Мы остаемся с раздавленным репьем, называющимся «татарином», среди вспаханного поля, и погребальным пением соловьев. Главное, что тонкая сила повествования Толстого, гомеровского по духу, шекспировского по психологизму, дает нам в утешение, – это образ героизма. Хаджи-Мурат – лучший в своей вселенной (что в кавказской ее части, что в русской) по всем значимым свойствам: храбрости, умению ездить верхом, находчивости, умению вести за собою, видению действительности. Ни один другой герой эпоса или саги, древний или современный, не может вполне с ним сравниться и не вызывает такого сочувствия, как он. Умирая, Хаджи-Мурат избавляется от жалости, злобы и желаний. И Толстой тоже. И мы. То обстоятельство, что именно Толстой сумел вообразить смерть, одновременно столь соответствующую его страху смерти и столь не согласующуюся с ним, есть неожиданный и обнадеживающий триумф эстетического достоинства. Как бы мы ни представляли себе каноническое, в Демократическую эпоху его средоточием является «Хаджи-Мурат».

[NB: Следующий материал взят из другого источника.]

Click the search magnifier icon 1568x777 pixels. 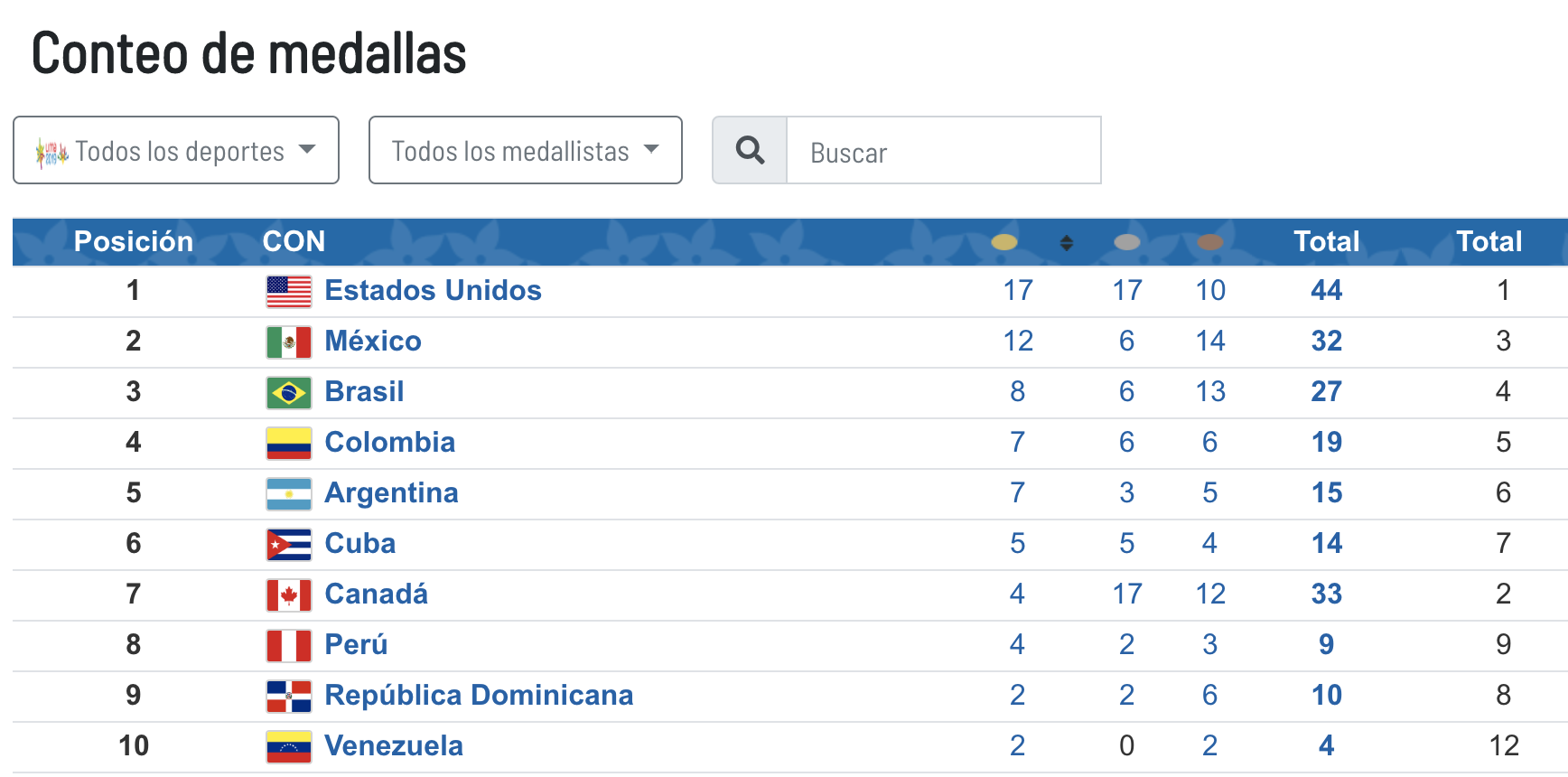pos(750,151)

15. Ибсен: тролли и «Пер Гюнт»

Недавно я очутился на сцене Гарвардского Американского репертуарного театра, где вроде бы обсуждали «Гедду Габлер» Ибсена. Вместе со мною выступали маститый специалист по Ибсену (мужчина), признанная феминистка из Гарварда и знаменитая красавица-актриса, только что исполнявшая роль Гедды. Я снискал успех: меня обшикала большая часть публики, когда я мягко и беззлобно заметил, что настоящими предшественниками Гедды были Шекспировы Яго и Эдмунд, поэтому, даже если норвежское общество ее времени и позволило бы ей выйти в руководители оружейной промышленности, Гедда все равно была бы садомазохисткой, интриганкой, убийцей и самоубийцей, иными словами, самою собою во всем своем ужасном очаровании.

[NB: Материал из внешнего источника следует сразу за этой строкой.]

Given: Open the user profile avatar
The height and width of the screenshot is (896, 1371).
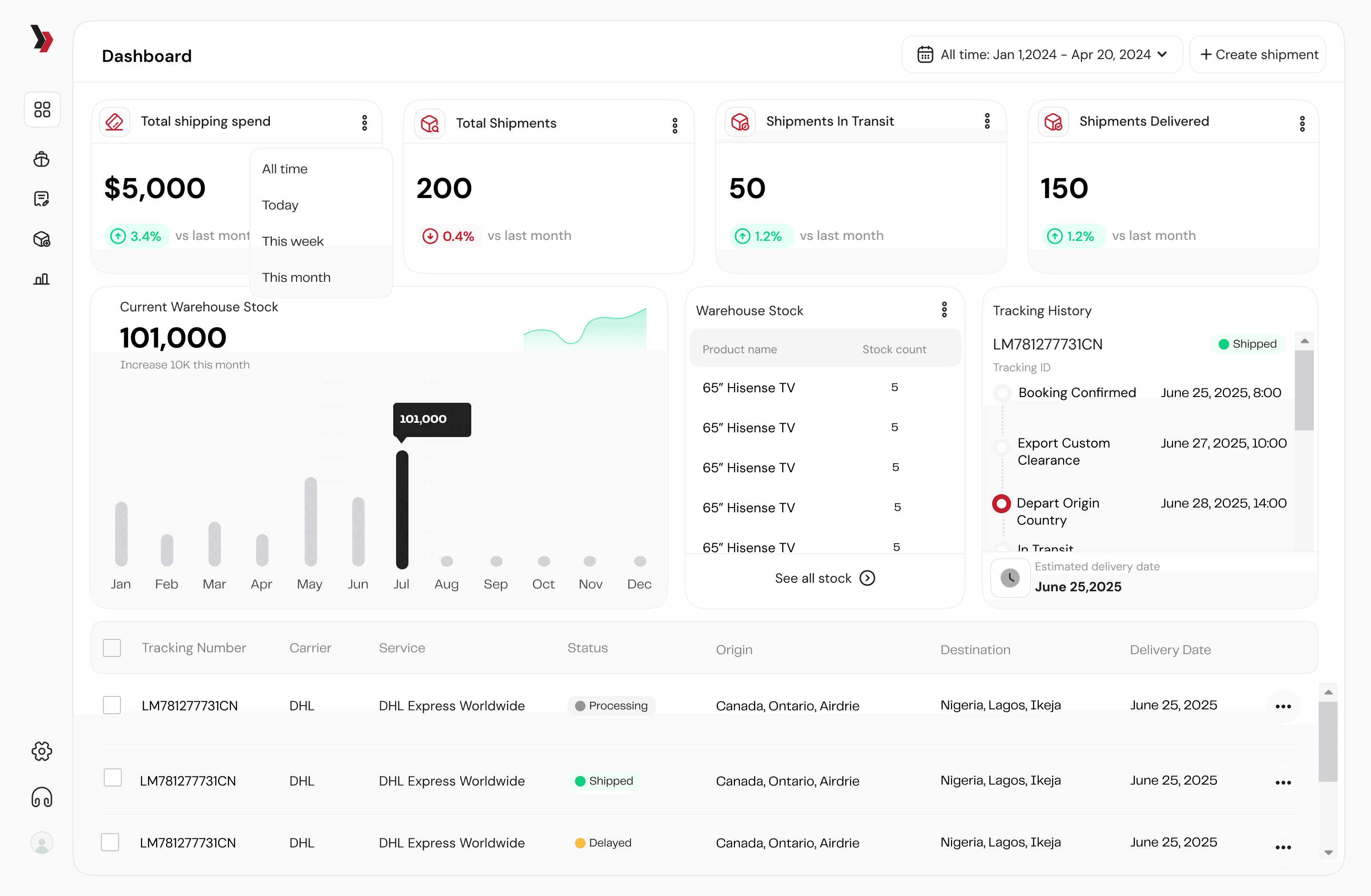Looking at the screenshot, I should [x=41, y=843].
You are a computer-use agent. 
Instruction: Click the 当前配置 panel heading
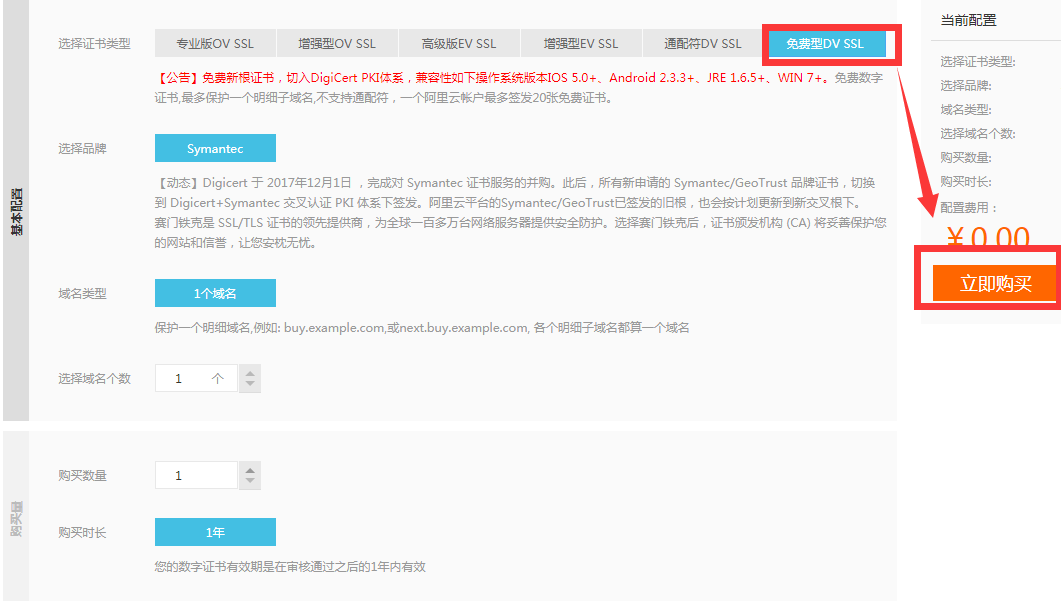(x=968, y=20)
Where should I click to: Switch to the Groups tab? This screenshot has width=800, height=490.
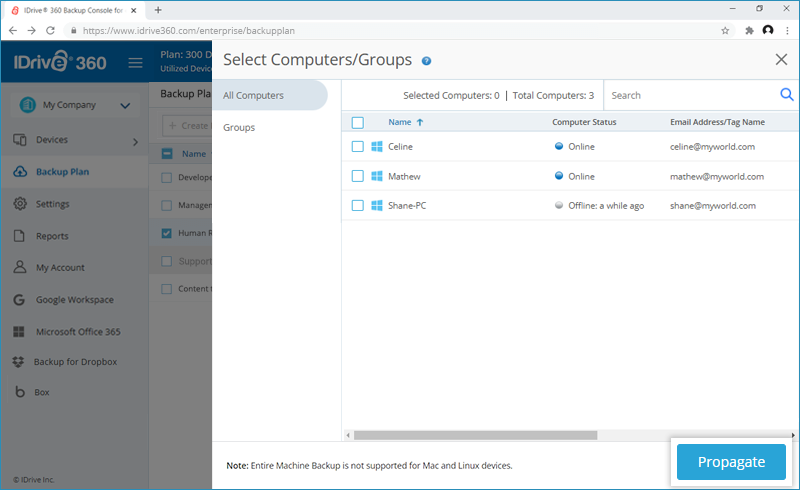tap(239, 128)
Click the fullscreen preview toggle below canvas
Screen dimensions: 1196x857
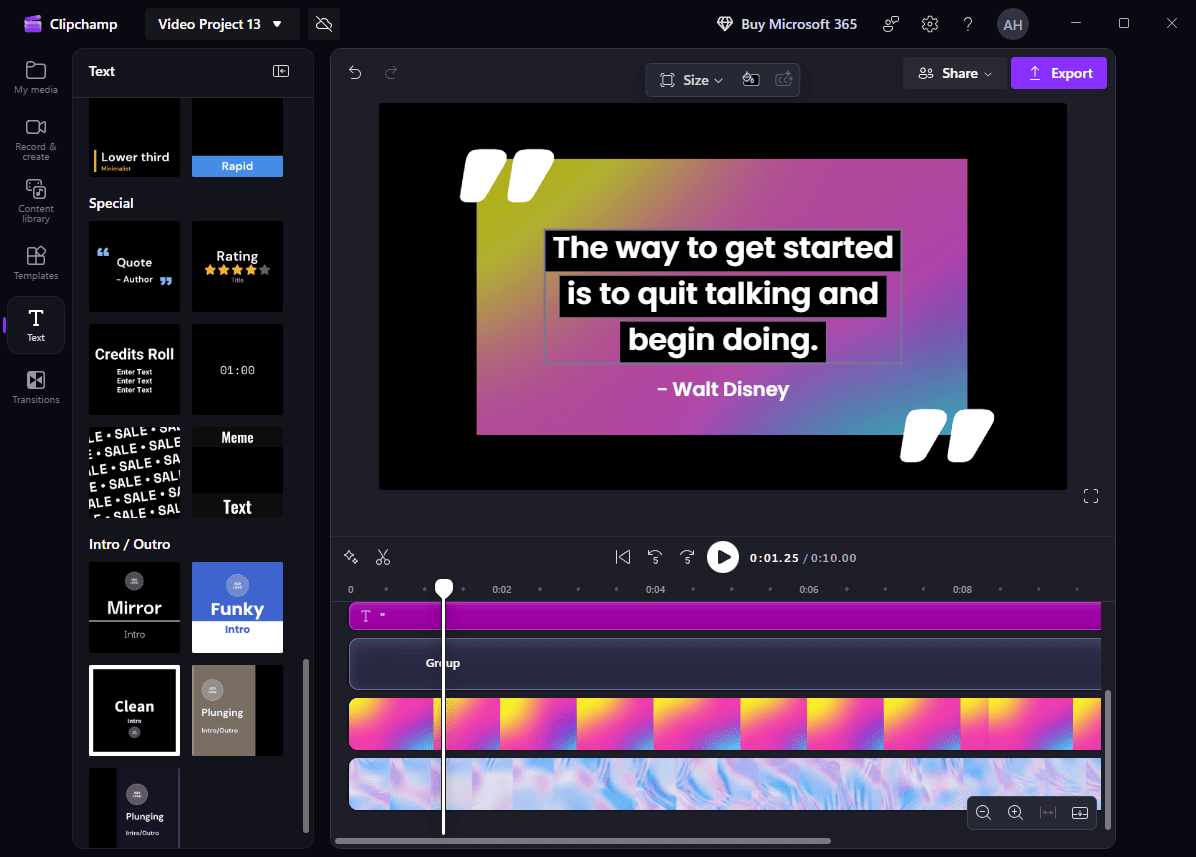click(1091, 495)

Возможно, из некоторого озорства я добавил, что, следовательно, неважно – женщина Гедда или мужчина, и, как Гамлета игрывали актрисы, так и Гедду, возможно, еще сыграет какой-нибудь актер. Публику гораздо больше порадовала ученая феминистка, отвечавшая, что Гедда – жертва общества и природы: она несчастна в браке и беременна нежеланным ребенком. Настойчиво повторялось: «Она заперта в женском теле», а также мысль о том, что общество сделало Гедду жертвой, не дав ей никакого дела.

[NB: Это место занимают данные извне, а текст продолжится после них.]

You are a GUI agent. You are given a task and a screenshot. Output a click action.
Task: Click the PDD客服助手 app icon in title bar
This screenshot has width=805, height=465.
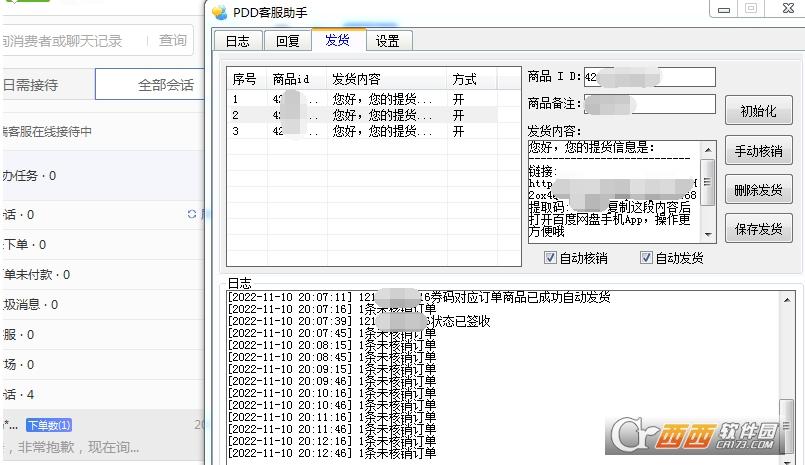pos(220,11)
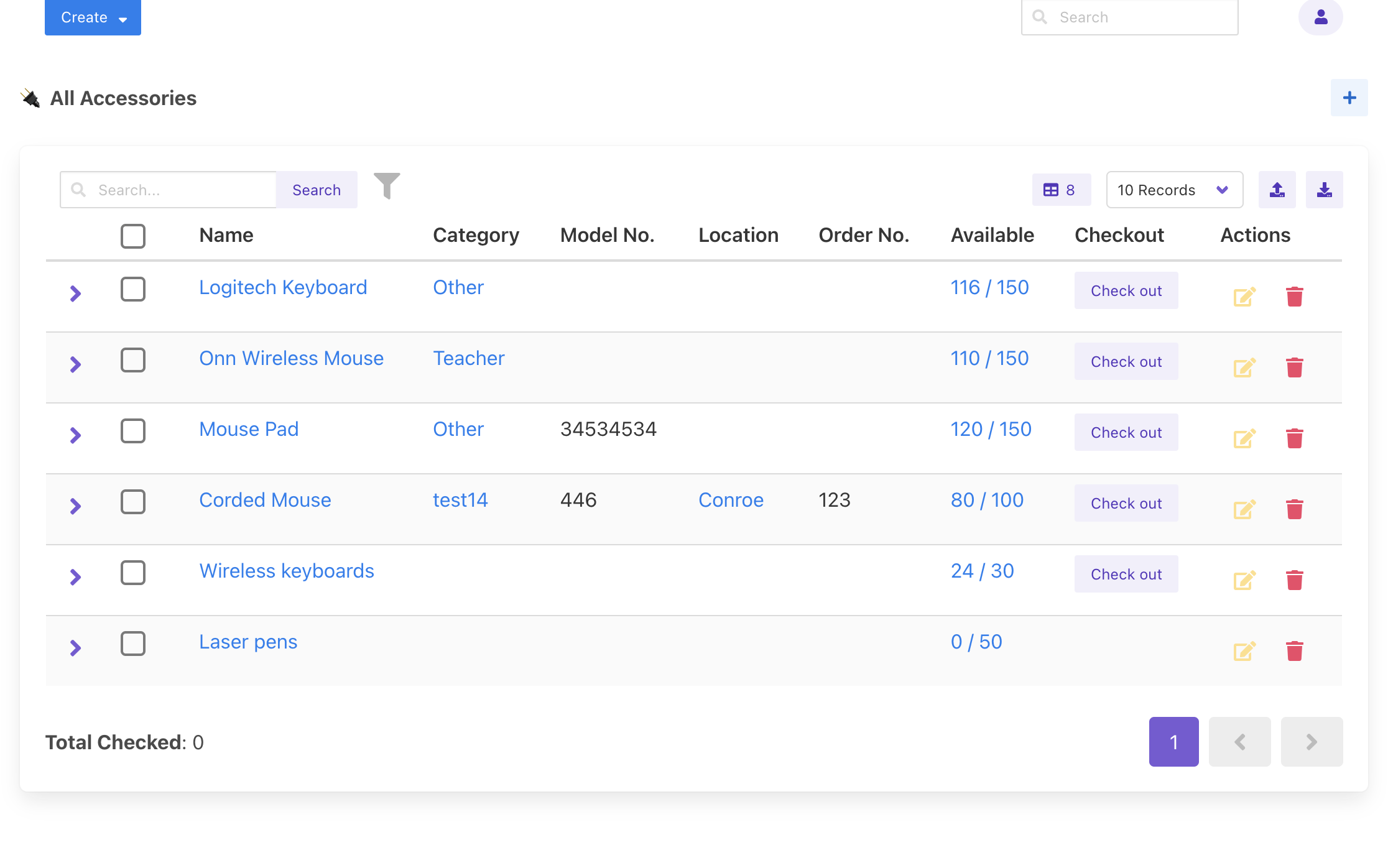Expand the Wireless keyboards row details
Viewport: 1388px width, 868px height.
click(x=75, y=577)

Моя оппонентка была не слишком оригинальна; я тоже. Наши слова еще в 1970 году предвосхитила Бриджит Брофи, написавшая, что Гедда могла бы избежать трагедии, если бы «стала главнокомандующей вооруженными силами Норвегии». Но я думаю, что почтенный автор «Черного корабля в ад» (одной из моих любимых книг) была неправа. Начальствуя над армией или над оружейным заводом, Гедда действовала бы так, как ее предшественники, Яго и Эдмунд. Ее гениальность, как и их, заключается в отрицании и разрушении. Опять же, как и они, она – драматург, пишущий чужими жизнями. Ее ум злокознен не потому, что его таким сделали социальные обстоятельства. Он таков ради ее удовольствия, ради исполнения ее воли. Если она и походила на кого-то из тех, кого Ибсен знал, то на самого Ибсена, и он отдавал себе в этом отчет.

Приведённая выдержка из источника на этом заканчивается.